--- Begin Extracted records ---
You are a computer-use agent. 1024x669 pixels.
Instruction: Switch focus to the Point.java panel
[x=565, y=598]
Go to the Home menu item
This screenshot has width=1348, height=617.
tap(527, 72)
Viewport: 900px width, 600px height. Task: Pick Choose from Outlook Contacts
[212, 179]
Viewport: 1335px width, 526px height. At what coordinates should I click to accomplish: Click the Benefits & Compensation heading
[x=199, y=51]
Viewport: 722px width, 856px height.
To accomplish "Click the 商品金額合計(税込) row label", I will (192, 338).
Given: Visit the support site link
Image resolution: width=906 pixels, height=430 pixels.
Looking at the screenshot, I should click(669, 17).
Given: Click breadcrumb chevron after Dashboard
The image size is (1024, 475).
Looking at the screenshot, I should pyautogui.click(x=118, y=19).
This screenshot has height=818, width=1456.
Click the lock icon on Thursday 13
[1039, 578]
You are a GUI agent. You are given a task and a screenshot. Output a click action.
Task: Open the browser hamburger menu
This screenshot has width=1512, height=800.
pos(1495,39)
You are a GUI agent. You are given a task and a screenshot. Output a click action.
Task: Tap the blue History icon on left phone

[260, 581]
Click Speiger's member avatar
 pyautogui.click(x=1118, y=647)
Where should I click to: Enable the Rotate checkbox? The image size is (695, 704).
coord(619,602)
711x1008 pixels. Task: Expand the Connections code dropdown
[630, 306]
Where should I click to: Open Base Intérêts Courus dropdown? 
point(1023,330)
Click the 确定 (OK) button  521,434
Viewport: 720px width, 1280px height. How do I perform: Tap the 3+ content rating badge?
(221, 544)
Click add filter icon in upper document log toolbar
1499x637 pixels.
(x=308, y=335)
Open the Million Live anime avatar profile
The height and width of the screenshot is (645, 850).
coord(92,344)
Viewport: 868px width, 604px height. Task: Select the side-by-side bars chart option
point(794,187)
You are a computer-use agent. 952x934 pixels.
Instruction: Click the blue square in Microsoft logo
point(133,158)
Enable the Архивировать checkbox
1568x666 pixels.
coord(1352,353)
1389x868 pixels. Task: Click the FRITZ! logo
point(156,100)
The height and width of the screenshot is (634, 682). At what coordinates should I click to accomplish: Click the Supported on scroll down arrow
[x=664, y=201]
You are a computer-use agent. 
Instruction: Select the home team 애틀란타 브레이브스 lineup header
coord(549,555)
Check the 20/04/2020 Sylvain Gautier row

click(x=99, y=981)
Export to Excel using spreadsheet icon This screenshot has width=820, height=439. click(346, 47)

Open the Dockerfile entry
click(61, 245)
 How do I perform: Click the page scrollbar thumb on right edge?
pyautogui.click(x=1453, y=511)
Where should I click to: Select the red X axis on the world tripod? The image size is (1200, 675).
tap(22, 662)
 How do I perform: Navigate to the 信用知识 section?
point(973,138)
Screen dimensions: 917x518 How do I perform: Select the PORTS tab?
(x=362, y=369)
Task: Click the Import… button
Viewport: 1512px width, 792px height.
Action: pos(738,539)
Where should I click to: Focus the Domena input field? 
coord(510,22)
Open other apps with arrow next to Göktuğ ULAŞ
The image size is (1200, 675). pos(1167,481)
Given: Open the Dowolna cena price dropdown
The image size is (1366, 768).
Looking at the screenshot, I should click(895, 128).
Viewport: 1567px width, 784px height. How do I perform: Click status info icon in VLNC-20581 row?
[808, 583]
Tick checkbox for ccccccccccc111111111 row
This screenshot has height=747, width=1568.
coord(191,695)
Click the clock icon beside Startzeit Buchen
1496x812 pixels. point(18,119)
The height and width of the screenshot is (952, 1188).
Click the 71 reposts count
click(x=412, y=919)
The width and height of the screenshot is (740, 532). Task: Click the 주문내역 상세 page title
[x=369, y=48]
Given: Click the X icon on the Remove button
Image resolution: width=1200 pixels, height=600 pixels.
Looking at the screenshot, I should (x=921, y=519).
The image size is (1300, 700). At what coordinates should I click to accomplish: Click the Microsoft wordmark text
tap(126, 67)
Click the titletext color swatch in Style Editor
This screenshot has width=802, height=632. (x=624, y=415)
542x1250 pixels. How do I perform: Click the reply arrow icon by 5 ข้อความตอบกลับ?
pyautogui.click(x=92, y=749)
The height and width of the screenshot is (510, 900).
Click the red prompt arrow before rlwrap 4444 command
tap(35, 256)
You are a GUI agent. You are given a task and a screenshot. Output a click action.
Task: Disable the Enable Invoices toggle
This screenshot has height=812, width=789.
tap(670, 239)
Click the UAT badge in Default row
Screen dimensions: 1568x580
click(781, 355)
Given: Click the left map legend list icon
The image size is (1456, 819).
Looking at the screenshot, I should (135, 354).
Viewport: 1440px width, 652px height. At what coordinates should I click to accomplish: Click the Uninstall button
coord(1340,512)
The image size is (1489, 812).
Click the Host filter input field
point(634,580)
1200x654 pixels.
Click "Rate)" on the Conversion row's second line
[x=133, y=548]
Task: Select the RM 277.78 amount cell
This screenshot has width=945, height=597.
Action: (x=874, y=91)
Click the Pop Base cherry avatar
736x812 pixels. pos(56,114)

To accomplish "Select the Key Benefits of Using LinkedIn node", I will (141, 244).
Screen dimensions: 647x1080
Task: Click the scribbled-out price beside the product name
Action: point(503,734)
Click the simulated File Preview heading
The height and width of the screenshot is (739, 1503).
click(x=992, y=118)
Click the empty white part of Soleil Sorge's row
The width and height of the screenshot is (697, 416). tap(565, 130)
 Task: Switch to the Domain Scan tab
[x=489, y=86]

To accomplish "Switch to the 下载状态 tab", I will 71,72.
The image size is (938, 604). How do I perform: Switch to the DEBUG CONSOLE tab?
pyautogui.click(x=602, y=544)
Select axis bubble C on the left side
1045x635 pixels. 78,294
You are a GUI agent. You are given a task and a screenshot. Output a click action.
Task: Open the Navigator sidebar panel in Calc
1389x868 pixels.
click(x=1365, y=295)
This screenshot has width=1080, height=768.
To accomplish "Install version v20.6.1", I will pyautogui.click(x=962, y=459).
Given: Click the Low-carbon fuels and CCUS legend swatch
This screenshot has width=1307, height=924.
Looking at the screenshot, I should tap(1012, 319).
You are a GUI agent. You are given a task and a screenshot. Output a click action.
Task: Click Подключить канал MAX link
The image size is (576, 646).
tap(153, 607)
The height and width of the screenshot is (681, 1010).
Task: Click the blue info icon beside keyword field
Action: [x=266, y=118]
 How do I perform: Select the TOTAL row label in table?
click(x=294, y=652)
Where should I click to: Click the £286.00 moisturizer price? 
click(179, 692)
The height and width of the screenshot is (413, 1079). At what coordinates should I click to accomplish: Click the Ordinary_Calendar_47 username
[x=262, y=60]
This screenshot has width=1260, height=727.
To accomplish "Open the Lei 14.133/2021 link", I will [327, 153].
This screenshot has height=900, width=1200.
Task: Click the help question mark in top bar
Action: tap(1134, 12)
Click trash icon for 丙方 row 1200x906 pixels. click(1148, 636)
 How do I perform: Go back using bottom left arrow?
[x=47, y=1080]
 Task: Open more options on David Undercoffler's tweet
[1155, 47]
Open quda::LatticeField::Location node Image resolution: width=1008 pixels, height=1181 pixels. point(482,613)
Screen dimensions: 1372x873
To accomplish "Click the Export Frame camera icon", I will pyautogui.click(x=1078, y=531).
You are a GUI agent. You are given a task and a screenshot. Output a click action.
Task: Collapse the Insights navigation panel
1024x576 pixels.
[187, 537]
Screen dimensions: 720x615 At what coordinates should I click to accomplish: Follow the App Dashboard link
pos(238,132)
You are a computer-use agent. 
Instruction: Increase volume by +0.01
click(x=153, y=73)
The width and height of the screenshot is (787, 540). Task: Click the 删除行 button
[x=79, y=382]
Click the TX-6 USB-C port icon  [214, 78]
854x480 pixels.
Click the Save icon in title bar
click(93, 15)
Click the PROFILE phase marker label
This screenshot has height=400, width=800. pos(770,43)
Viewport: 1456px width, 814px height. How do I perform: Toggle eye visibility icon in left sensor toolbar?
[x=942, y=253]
--- End Extracted records ---
§ Request: Arrange the data above, from the line containing "Click add filter" through the line containing "coord(92,344)", as a Markdown table with a Row column for the row number and a Line column for the line itself. Skip any blank lines.

§ Reply:
| Row | Line |
|---|---|
| 1 | Click add filter icon in upper document log toolbar |
| 2 | 1499x637 pixels. |
| 3 | (x=308, y=335) |
| 4 | Open the Million Live anime avatar profile |
| 5 | The height and width of the screenshot is (645, 850). |
| 6 | coord(92,344) |